* _INSTRUCTIONS TO FOLLOW_
Give the material below as a Markdown table with the columns Line No. and Content, one row per line, numbered in order, with blank lines left out.

* _SUPPLIED MATERIAL_
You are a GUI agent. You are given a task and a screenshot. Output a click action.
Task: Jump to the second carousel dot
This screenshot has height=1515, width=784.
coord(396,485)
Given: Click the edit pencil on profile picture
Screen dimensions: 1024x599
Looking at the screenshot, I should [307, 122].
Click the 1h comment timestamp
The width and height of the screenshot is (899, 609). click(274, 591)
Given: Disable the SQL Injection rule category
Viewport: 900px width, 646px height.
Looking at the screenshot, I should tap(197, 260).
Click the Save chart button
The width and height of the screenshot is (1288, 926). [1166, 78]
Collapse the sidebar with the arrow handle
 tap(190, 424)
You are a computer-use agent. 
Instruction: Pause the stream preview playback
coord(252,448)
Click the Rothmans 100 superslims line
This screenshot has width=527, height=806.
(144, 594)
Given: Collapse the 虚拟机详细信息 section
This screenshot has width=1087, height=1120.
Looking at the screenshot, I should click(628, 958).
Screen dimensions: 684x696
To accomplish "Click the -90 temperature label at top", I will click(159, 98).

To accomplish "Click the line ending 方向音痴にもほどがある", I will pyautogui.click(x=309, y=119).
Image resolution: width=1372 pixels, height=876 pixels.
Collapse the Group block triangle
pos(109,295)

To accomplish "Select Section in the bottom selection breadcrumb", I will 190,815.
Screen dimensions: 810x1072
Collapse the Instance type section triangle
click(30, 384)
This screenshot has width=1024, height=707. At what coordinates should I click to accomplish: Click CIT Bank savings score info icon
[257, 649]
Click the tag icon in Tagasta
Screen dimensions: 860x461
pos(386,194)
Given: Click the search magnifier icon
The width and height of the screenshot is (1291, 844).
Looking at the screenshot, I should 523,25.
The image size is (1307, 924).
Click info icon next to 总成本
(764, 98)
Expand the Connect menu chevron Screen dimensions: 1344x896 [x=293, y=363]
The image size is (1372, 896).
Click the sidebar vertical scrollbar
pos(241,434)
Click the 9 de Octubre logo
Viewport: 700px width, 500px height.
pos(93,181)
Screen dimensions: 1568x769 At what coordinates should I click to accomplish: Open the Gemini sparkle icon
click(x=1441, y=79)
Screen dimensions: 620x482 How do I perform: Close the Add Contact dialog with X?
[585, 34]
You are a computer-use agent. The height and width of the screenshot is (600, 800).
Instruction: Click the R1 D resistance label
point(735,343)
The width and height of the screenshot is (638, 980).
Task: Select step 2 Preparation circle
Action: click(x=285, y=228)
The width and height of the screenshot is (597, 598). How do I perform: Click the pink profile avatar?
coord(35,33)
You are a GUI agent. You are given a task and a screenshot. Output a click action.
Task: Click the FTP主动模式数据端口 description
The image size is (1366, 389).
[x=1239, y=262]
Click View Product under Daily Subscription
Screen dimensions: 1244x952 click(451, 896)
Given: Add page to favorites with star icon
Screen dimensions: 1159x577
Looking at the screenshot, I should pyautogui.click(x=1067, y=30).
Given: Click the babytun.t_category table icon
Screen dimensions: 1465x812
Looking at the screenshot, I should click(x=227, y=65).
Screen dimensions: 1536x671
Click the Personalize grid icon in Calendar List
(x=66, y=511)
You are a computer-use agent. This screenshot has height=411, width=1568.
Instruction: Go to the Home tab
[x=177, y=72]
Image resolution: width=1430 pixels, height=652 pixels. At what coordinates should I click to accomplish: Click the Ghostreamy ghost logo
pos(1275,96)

* _THE COMPLETED TASK_
| Line No. | Content |
|---|---|
| 1 | You are a GUI agent. You are given a task and a screenshot. Output a click action. |
| 2 | Task: Jump to the second carousel dot |
| 3 | This screenshot has height=1515, width=784. |
| 4 | coord(396,485) |
| 5 | Given: Click the edit pencil on profile picture |
| 6 | Screen dimensions: 1024x599 |
| 7 | Looking at the screenshot, I should [307, 122]. |
| 8 | Click the 1h comment timestamp |
| 9 | The width and height of the screenshot is (899, 609). click(274, 591) |
| 10 | Given: Disable the SQL Injection rule category |
| 11 | Viewport: 900px width, 646px height. |
| 12 | Looking at the screenshot, I should tap(197, 260). |
| 13 | Click the Save chart button |
| 14 | The width and height of the screenshot is (1288, 926). [1166, 78] |
| 15 | Collapse the sidebar with the arrow handle |
| 16 |  tap(190, 424) |
| 17 | You are a computer-use agent.  |
| 18 | Instruction: Pause the stream preview playback |
| 19 | coord(252,448) |
| 20 | Click the Rothmans 100 superslims line |
| 21 | This screenshot has width=527, height=806. |
| 22 | (144, 594) |
| 23 | Given: Collapse the 虚拟机详细信息 section |
| 24 | This screenshot has width=1087, height=1120. |
| 25 | Looking at the screenshot, I should click(628, 958). |
| 26 | Screen dimensions: 684x696 |
| 27 | To accomplish "Click the -90 temperature label at top", I will click(159, 98). |
| 28 | To accomplish "Click the line ending 方向音痴にもほどがある", I will pyautogui.click(x=309, y=119). |
| 29 | Image resolution: width=1372 pixels, height=876 pixels. |
| 30 | Collapse the Group block triangle |
| 31 | pos(109,295) |
| 32 | To accomplish "Select Section in the bottom selection breadcrumb", I will 190,815. |
| 33 | Screen dimensions: 810x1072 |
| 34 | Collapse the Instance type section triangle |
| 35 | click(30, 384) |
| 36 | This screenshot has width=1024, height=707. At what coordinates should I click to accomplish: Click CIT Bank savings score info icon |
| 37 | [257, 649] |
| 38 | Click the tag icon in Tagasta |
| 39 | Screen dimensions: 860x461 |
| 40 | pos(386,194) |
| 41 | Given: Click the search magnifier icon |
| 42 | The width and height of the screenshot is (1291, 844). |
| 43 | Looking at the screenshot, I should 523,25. |
| 44 | The image size is (1307, 924). |
| 45 | Click info icon next to 总成本 |
| 46 | (764, 98) |
| 47 | Expand the Connect menu chevron Screen dimensions: 1344x896 [x=293, y=363] |
| 48 | The image size is (1372, 896). |
| 49 | Click the sidebar vertical scrollbar |
| 50 | pos(241,434) |
| 51 | Click the 9 de Octubre logo |
| 52 | Viewport: 700px width, 500px height. |
| 53 | pos(93,181) |
| 54 | Screen dimensions: 1568x769 At what coordinates should I click to accomplish: Open the Gemini sparkle icon |
| 55 | click(x=1441, y=79) |
| 56 | Screen dimensions: 620x482 How do I perform: Close the Add Contact dialog with X? |
| 57 | [585, 34] |
| 58 | You are a computer-use agent. The height and width of the screenshot is (600, 800). |
| 59 | Instruction: Click the R1 D resistance label |
| 60 | point(735,343) |
| 61 | The width and height of the screenshot is (638, 980). |
| 62 | Task: Select step 2 Preparation circle |
| 63 | Action: click(x=285, y=228) |
| 64 | The width and height of the screenshot is (597, 598). How do I perform: Click the pink profile avatar? |
| 65 | coord(35,33) |
| 66 | You are a GUI agent. You are given a task and a screenshot. Output a click action. |
| 67 | Task: Click the FTP主动模式数据端口 description |
| 68 | The image size is (1366, 389). |
| 69 | [x=1239, y=262] |
| 70 | Click View Product under Daily Subscription |
| 71 | Screen dimensions: 1244x952 click(451, 896) |
| 72 | Given: Add page to favorites with star icon |
| 73 | Screen dimensions: 1159x577 |
| 74 | Looking at the screenshot, I should pyautogui.click(x=1067, y=30). |
| 75 | Given: Click the babytun.t_category table icon |
| 76 | Screen dimensions: 1465x812 |
| 77 | Looking at the screenshot, I should click(x=227, y=65). |
| 78 | Screen dimensions: 1536x671 |
| 79 | Click the Personalize grid icon in Calendar List |
| 80 | (x=66, y=511) |
| 81 | You are a computer-use agent. This screenshot has height=411, width=1568. |
| 82 | Instruction: Go to the Home tab |
| 83 | [x=177, y=72] |
| 84 | Image resolution: width=1430 pixels, height=652 pixels. At what coordinates should I click to accomplish: Click the Ghostreamy ghost logo |
| 85 | pos(1275,96) |